Sin embargo, el proceso de crecimiento no ha saldado algunas de las deudas sociales históricas, en particular el alto grado de informalidad del mercado de trabajo. Hacia finales de 2008 todavía más de un tercio de los asalariados ocupan puestos no registrados. No obstante, es importante destacar que efectivamente el alto grado de informalidad constituye una herencia de la convertibilidad que el nuevo patrón de crecimiento está revirtiendo de manera notable: mientras que entre 1991 y 2001 de cada 100 puestos de trabajo que se creaban 95 eran informales y sólo 5 formales, entre 2003 y 2009 por cada 100 puestos de trabajo se crearon 27 en el sector formal, mientras que se destruyeron 27 en el sector informal de la economía. Es decir, el modelo de la posconvertibilidad no sólo tuvo una creación de empleo concentrada en el costado formal de la economía, sino que además contribuyó a destruir una buena parte de los puestos de trabajo informales gracias a los importantes programas de “blanqueo” laboral impulsados desde el Estado. Esta dinámica produjo una importante caída de la desigualdad: el índice de Gini se redujo desde 0,472 en 2002 a 0,429 hacia principios de 2007. Las autoridades gubernamentales han encarado una serie de medidas que contribuyen a revertir esta pesada herencia, entre las cuales se destaca sin lugar a dudas lo que probablemente sea la política social más importante desde la recuperación de la democracia: la Asignación Universal por Hijo. Gracias a esta medida se calcula que el coeficiente de Gini llegará a 0,400 y que la indigencia quedará prácticamente eliminada. Estos imponentes resultados del plan se comprenden mejor cuando se evalúa la magnitud del mismo. El estipendio previsto por la asignación representa el 0,58 por ciento del PIB, lo cual lo convierte en el plan de ingresos más grande de toda Latinoamérica, superando al plan Bolsa Familia de Brasil (0,39%) y al plan Oportunidades de México (0,31%).

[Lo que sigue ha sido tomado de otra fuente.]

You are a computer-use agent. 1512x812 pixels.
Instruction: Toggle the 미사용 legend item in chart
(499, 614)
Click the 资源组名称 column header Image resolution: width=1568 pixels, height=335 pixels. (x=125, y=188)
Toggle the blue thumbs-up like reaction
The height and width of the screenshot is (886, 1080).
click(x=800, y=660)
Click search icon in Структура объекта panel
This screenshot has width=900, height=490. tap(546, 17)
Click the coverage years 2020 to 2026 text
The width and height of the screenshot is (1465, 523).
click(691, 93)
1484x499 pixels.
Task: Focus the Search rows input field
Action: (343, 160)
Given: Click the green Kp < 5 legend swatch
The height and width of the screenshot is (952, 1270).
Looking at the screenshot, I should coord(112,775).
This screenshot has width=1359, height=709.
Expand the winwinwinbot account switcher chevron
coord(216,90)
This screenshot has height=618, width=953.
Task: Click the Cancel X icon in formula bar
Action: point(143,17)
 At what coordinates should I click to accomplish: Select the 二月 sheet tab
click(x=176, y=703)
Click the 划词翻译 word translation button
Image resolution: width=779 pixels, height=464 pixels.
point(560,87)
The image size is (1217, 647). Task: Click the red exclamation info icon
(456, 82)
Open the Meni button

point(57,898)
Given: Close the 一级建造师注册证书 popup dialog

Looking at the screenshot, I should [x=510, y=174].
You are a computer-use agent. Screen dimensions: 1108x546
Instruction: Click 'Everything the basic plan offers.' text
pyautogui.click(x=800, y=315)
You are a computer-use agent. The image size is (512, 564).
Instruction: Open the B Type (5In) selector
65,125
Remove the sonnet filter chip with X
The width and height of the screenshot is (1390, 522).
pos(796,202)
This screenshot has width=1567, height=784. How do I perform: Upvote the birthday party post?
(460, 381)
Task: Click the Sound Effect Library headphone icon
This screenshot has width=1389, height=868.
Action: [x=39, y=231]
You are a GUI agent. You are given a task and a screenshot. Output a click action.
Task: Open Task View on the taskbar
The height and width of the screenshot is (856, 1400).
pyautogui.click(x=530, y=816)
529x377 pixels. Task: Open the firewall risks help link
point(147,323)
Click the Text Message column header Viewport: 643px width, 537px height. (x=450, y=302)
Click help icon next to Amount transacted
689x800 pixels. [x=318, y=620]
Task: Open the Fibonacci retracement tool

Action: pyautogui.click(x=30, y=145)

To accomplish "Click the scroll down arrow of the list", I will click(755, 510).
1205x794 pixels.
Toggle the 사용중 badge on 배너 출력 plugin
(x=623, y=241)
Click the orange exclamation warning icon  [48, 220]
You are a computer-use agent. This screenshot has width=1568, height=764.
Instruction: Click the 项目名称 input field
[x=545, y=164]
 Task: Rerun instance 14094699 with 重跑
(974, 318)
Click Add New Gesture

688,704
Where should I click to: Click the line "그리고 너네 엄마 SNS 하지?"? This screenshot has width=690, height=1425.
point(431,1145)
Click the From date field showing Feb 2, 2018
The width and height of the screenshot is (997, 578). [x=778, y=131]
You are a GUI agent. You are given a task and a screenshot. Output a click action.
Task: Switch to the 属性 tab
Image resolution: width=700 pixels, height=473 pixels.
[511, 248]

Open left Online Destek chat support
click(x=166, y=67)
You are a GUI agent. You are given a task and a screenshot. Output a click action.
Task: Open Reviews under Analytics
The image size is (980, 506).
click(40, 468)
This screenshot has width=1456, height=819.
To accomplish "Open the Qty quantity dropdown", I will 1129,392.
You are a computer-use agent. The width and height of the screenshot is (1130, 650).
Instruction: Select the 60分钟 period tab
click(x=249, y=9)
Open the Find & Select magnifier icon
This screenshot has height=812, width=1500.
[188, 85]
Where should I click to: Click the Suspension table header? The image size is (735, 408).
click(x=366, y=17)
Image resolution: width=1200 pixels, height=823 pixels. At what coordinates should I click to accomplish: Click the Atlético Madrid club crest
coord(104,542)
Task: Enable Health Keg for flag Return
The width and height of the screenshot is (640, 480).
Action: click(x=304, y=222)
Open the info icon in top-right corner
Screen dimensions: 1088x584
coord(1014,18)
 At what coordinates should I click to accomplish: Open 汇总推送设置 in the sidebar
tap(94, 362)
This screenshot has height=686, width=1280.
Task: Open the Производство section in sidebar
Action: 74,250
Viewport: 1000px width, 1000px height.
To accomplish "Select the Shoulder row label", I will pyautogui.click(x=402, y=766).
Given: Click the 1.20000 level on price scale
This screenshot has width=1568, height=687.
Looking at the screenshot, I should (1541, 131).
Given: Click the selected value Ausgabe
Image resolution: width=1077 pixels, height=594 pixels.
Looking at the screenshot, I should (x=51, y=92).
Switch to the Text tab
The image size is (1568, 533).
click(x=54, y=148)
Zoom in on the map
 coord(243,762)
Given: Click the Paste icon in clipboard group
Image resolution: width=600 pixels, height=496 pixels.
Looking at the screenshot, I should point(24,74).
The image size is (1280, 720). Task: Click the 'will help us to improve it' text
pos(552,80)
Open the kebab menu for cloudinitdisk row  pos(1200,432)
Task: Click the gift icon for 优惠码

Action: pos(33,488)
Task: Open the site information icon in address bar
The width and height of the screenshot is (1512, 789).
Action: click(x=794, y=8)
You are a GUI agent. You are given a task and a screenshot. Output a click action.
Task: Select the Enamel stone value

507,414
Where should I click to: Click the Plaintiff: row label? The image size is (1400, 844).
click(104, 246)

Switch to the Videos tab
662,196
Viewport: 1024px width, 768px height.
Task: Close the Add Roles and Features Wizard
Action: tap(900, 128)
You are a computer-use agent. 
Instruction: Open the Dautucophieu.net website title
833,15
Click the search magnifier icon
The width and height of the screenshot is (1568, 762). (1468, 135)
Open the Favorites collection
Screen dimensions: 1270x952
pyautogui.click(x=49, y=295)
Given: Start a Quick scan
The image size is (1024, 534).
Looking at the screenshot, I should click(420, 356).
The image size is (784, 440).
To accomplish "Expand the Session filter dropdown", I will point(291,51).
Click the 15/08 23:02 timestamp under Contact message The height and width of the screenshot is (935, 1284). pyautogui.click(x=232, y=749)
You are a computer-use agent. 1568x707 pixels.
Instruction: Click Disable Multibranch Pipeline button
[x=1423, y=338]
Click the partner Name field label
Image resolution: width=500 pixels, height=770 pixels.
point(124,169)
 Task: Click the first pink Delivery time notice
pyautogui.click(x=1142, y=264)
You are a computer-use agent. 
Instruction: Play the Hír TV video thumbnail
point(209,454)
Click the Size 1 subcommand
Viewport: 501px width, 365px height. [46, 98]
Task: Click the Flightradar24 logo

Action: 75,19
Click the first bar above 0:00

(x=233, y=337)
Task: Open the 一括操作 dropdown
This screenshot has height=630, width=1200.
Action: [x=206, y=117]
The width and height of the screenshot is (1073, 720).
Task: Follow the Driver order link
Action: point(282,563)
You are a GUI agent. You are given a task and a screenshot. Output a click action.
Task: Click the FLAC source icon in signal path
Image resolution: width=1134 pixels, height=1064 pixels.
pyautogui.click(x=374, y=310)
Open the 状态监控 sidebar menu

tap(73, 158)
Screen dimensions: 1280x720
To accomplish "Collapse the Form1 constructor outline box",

Desde la restauración democrática en diciembre de 1983 hasta el actual proceso político iniciado en el año 2003 por Néstor Kirchner y consolidado por la presidenta Cristina Fernández de Kirchner, no había existido un direccionamiento del poder político tan decididamente definido a la concreción progresiva de una sociedad más justa.

Se puede discutir la velocidad de avance, en qué medida o tiempos se deben profundizar las transformaciones; pero lo que no parece admitir discusión es que la tendencia marca un sendero hacia la justicia social, la igualdad y la inclusión.

En todo el período 2003/2010 no ha existido una sola medida de gobierno contraria al interés de los trabajadores. Las organizaciones sindicales son conscientes de ello, y es por tal razón que mayoritariamente apoyan este modelo productivo con inclusión social.

Por ello es importante que todos quienes pretendemos una sociedad más justa, equitativa, inclusiva y con mejor distribución de la riqueza, aun con los matices que nos distingan y con los particulares enfoques respecto del ritmo y profundidad de las transformaciones, nos comprometamos en el apoyo a este proceso político actual que a tal fin va direccionado.